Overall Satisfaction with Apache Pig
Apache Pig is called Pig Latin—that it provides a high-level scripting language to perform data analysis, code generation, and manipulation. It is an excellent high-level scripting language for working with large data sets. That work under Apache's open-source project Hadoop. Because of this, we can transform and optimize the data operations into MapReduce, which can be difficult on other platforms. We quickly and easily built data pipelines using its query language. It eliminates redundant data, supports user-defined functions (UDFs), and controls data flow well. Its efficiency in writing complex map-reduce or Spark jobs without deep knowledge of Java, Python, or Groovy is what I like best about Apache Pig. Furthermore, with the assistance of a pig, it is simple to maintain control over the execution of a task.
- Its performance, ease of use, and simplicity in learning and deployment.
- Using this tool, we can quickly analyze large amounts of data.
- It's adequate for map-reducing large datasets and fully abstracted MapReduce.
- Pig's error debugging consumes most of its development time because it can be unstable and immature.
- It is significantly more challenging to learn and master than Hive. It's a little slower than Spark.
- Apache Pig makes it simple to handle any amount of data.
- Apache Pig is easy to use and has many options.
- Apache Pig simplifies the Map-reduce process.
- Apache Pig's scripting language is template-friendly.
- A lightweight framework, Apache Pig, is easy to learn and deploy.
- It converts MapReduce tasks into SQL-like queries, useful for data analysis.
- It reduces the amount of data and performs a few simple mathematical operations on the data.

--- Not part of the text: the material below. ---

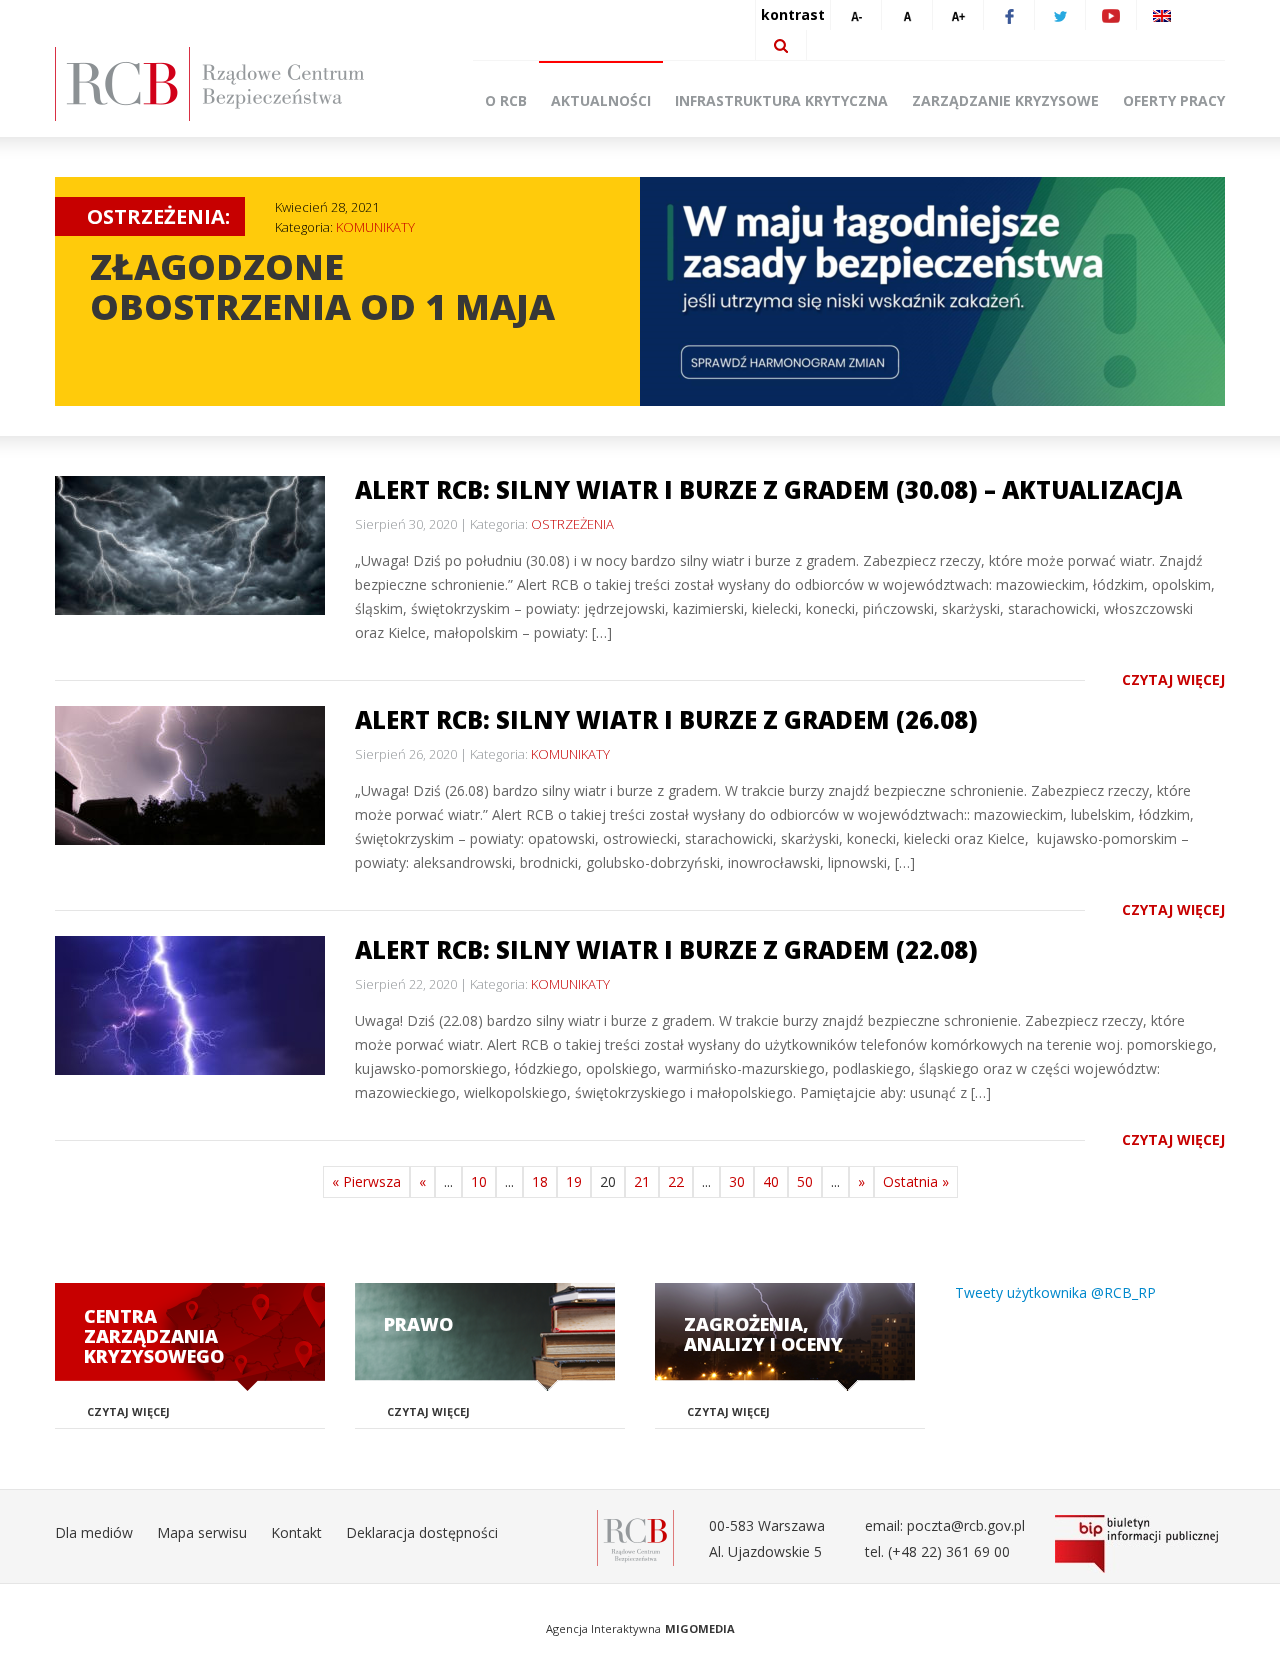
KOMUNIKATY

- Combining data is a huge advantage.
It takes me less time to write a Pig script than get a Spark program running for batch ETL workloads. Compared to Spark, Pig has a steeper learning curve because it employs a proprietary programming language. In one script and one fine, it can handle both Map Reduce and Hadoop. It has a large amount of documentation available to make learning more convenient.
Do you think Apache Pig delivers good value for the price?

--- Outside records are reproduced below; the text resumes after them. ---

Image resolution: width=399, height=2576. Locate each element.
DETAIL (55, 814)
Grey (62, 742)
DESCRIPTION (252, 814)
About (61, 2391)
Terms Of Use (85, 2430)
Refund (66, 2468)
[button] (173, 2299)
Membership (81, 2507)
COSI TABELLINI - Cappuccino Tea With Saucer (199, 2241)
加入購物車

Are you happy with Apache Pig's feature set?
Did Apache Pig live up to sales and marketing promises?
Did implementation of Apache Pig go as expected?
Would you buy Apache Pig again?
Apache Pig is a lightweight framework that is simple to learn and put into production. It converts MapReduce tasks into SQL-like queries. It also reduces the data and performs some simple mathematical functions. Combining data is incredibly beneficial. With Apache Pig's Data Time functions, we can get quicker results. It works on 150-180 GB monthly datasets and reduces them in a few minutes. However, it cannot perform sequential operations, such as comparing consecutive lines. And another flaw of this method is that it doesn't allow loops and nested loops to span more than one variable at a time. Then again, I'd say go for it!